Peter Ambrose

Personal information
- Date of birth: 10 June 2002 (age 24)
- Place of birth: Nigeria
- Height: 1.84 m (6 ft 0 in)
- Position: Striker

Team information
- Current team: Neuchâtel Xamax
- Number: 32

Senior career*
- Years: Team / Apps / (Gls)
- 2022: Balıkesirspor / 12 / (1)
- 2022–2024: Újpest / 45 / (10)
- 2024–2026: Aberdeen / 15 / (1)
- 2026: → Diósgyőri VTK (loan) / 6 / (0)
- 2026–: Neuchâtel Xamax / 0 / (0)

= Peter Ambrose =

Nigerian footballer (born 2002)

Peter Ambrose (born 10 June 2002) is a Nigerian professional footballer who plays as a striker for Neuchâtel Xamax.

==Career==

Ambrose commenced his football career in his native Nigeria with Optimum Academy in Abuja, before signing for Balıkesirspor's youth side in 2021. He made his professional debut against Samsunspor in January 2022.

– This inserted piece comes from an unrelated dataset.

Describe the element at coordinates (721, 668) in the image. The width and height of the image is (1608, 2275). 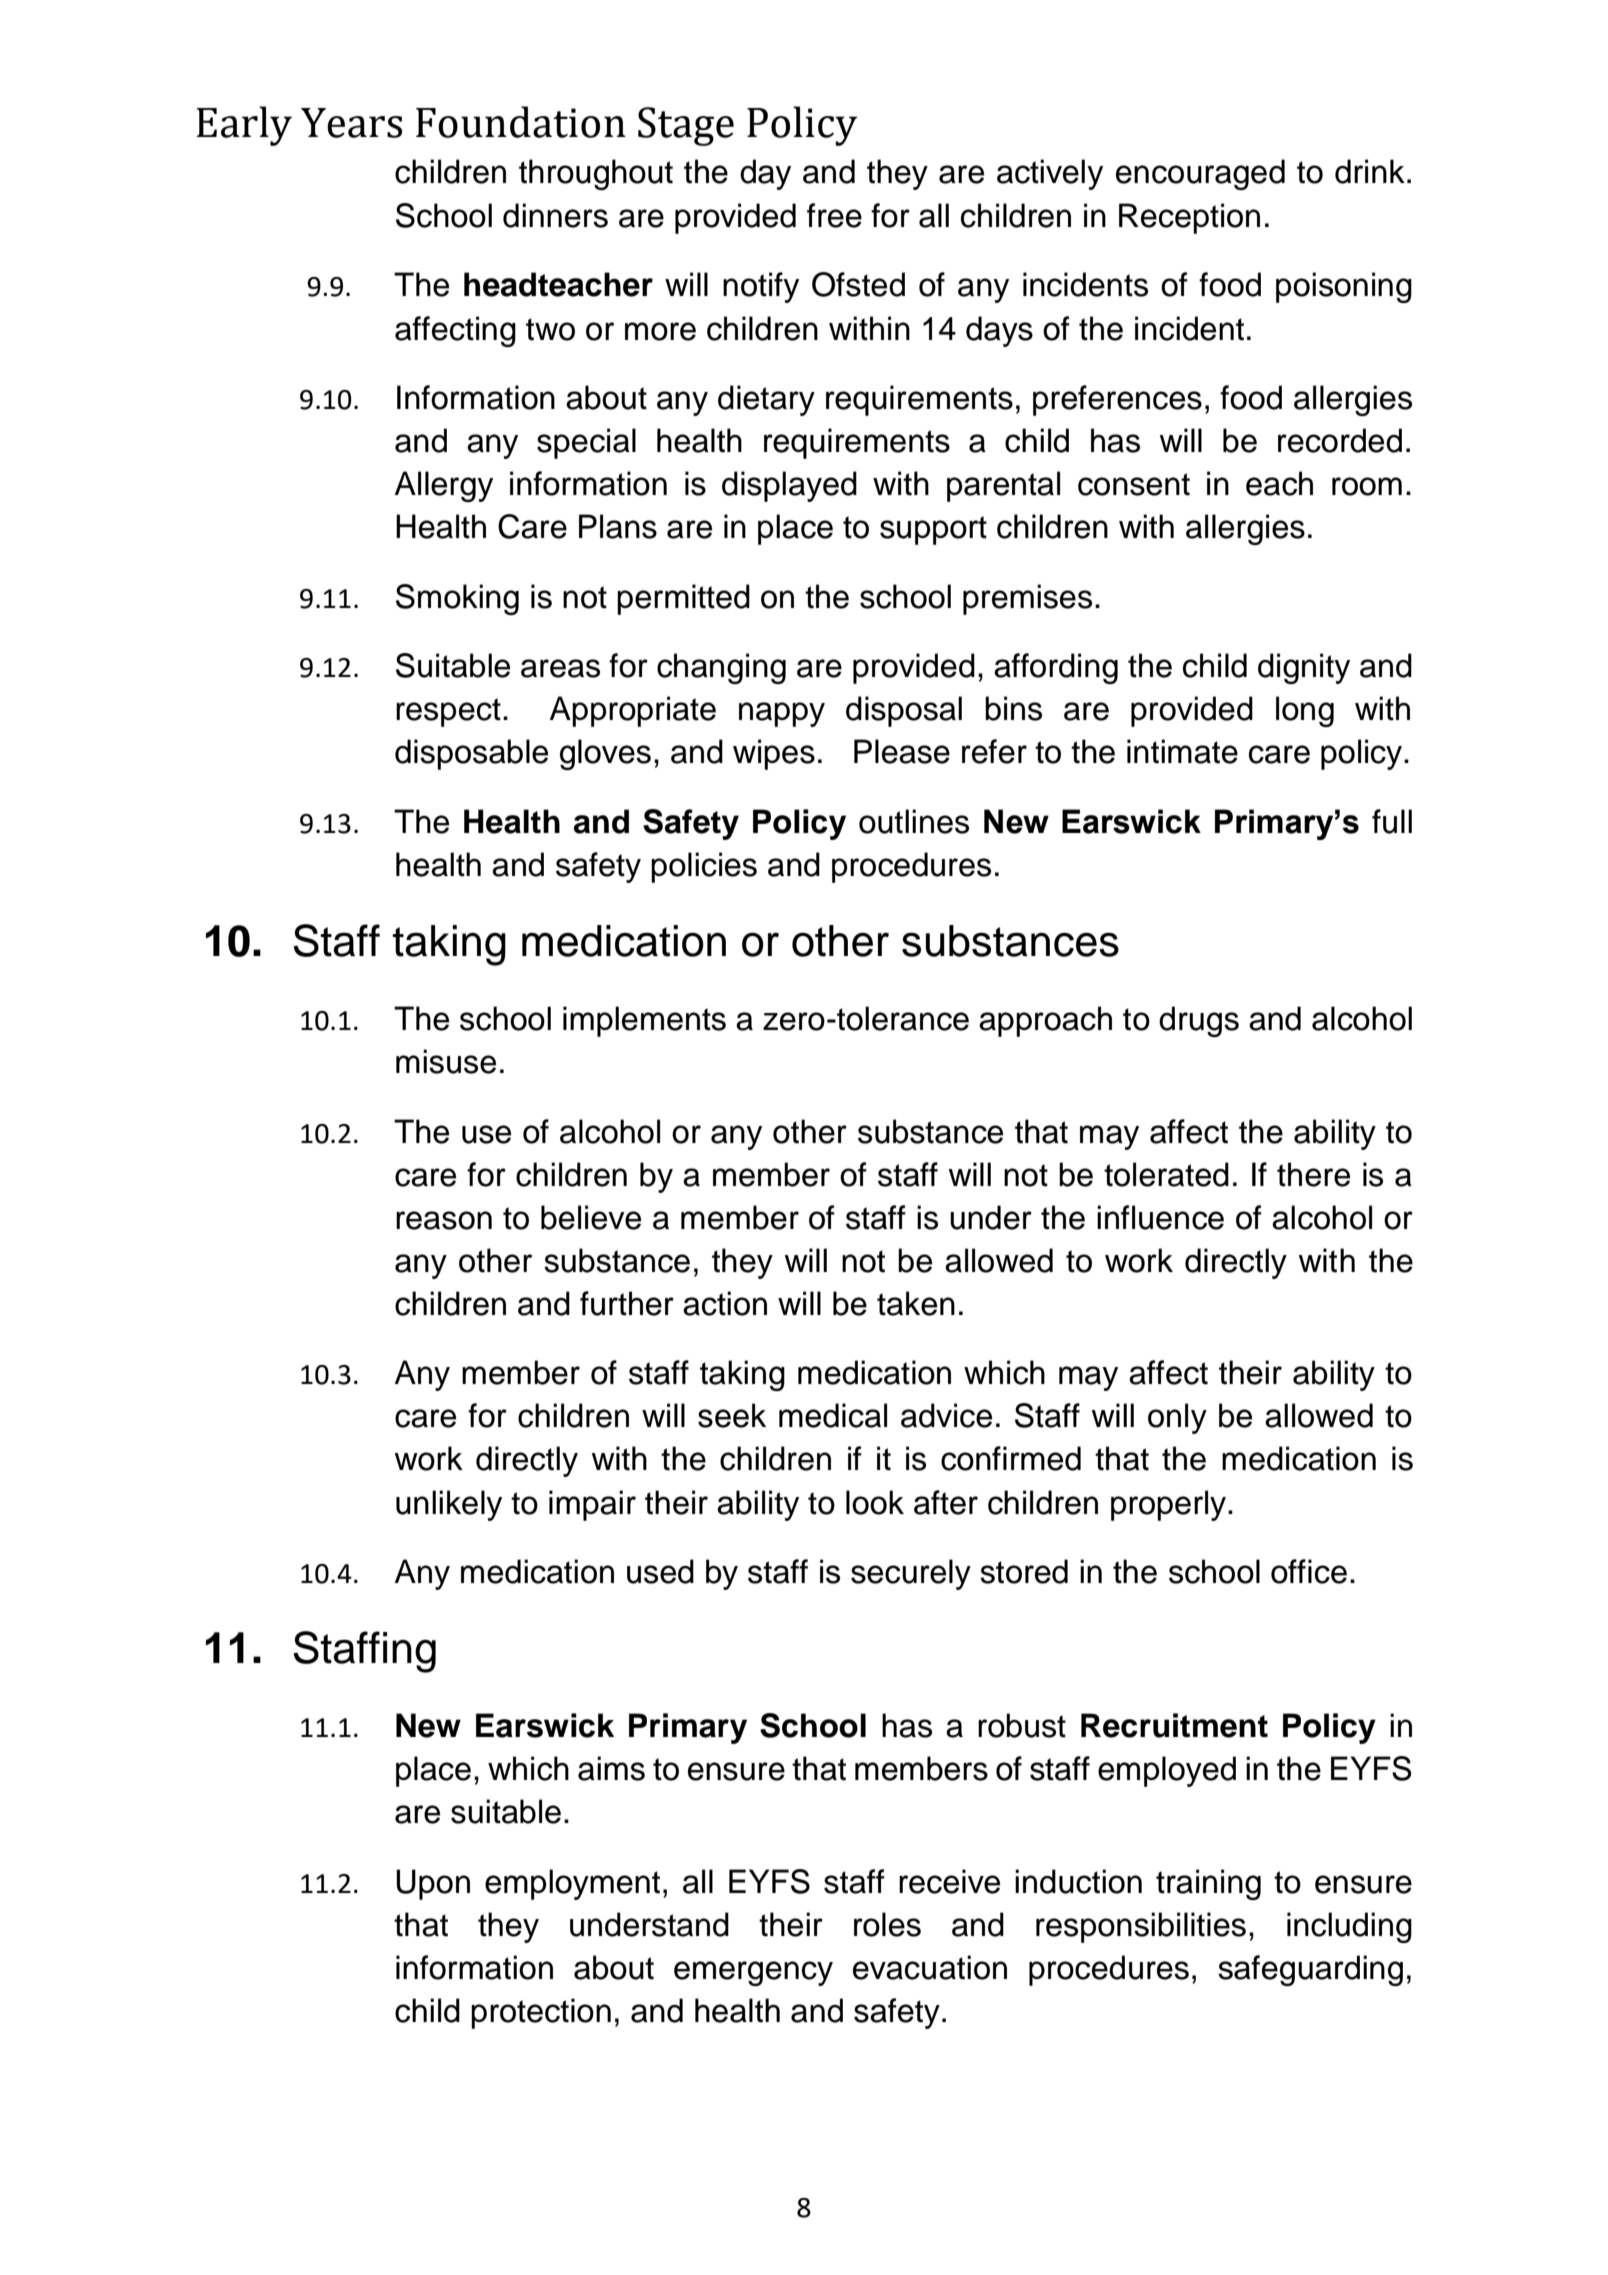
I see `changing` at that location.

In 2022, Ambrose signed for Hungarian side Újpest. He was regarded as one of the club's most important players. On 12 November 2022, he scored his first goal for the club during a 1–3 loss to Paks. He finished last season as the team's top goalscorer with 10 goals in 27 starts.

Ambrose signed for Aberdeen in June 2024 and became Jimmy Thelin's second summer signing. He signed a three-year deal with The Dons, for an undisclosed fee, with the option of an additional year.

Commenting on his transfer, Ambrose - who attracted interest from other clubs in the UK and Europe - said: "When I was told of the interest from Aberdeen I was so grateful. Growing up as a kid I knew about the Scottish League and Aberdeen, it is a big step for me." He scored his first goal for the club after coming on as a substitute in a 6-0 Scottish League Cup victory over Dumbarton.

On 3 February 2026, Ambrose joined Nemzeti Bajnokság I side Diósgyőri VTK on loan until the remainder of the season.

For the 2026-27 season, Ambrose was not given a Squad number and was frozen out by Aberdeen. On 18 August 2026, Ambrose joined Swiss Challenge League side Neuchâtel Xamax on a permanent deal.

==Style of play==

Ambrose mainly operates as a striker.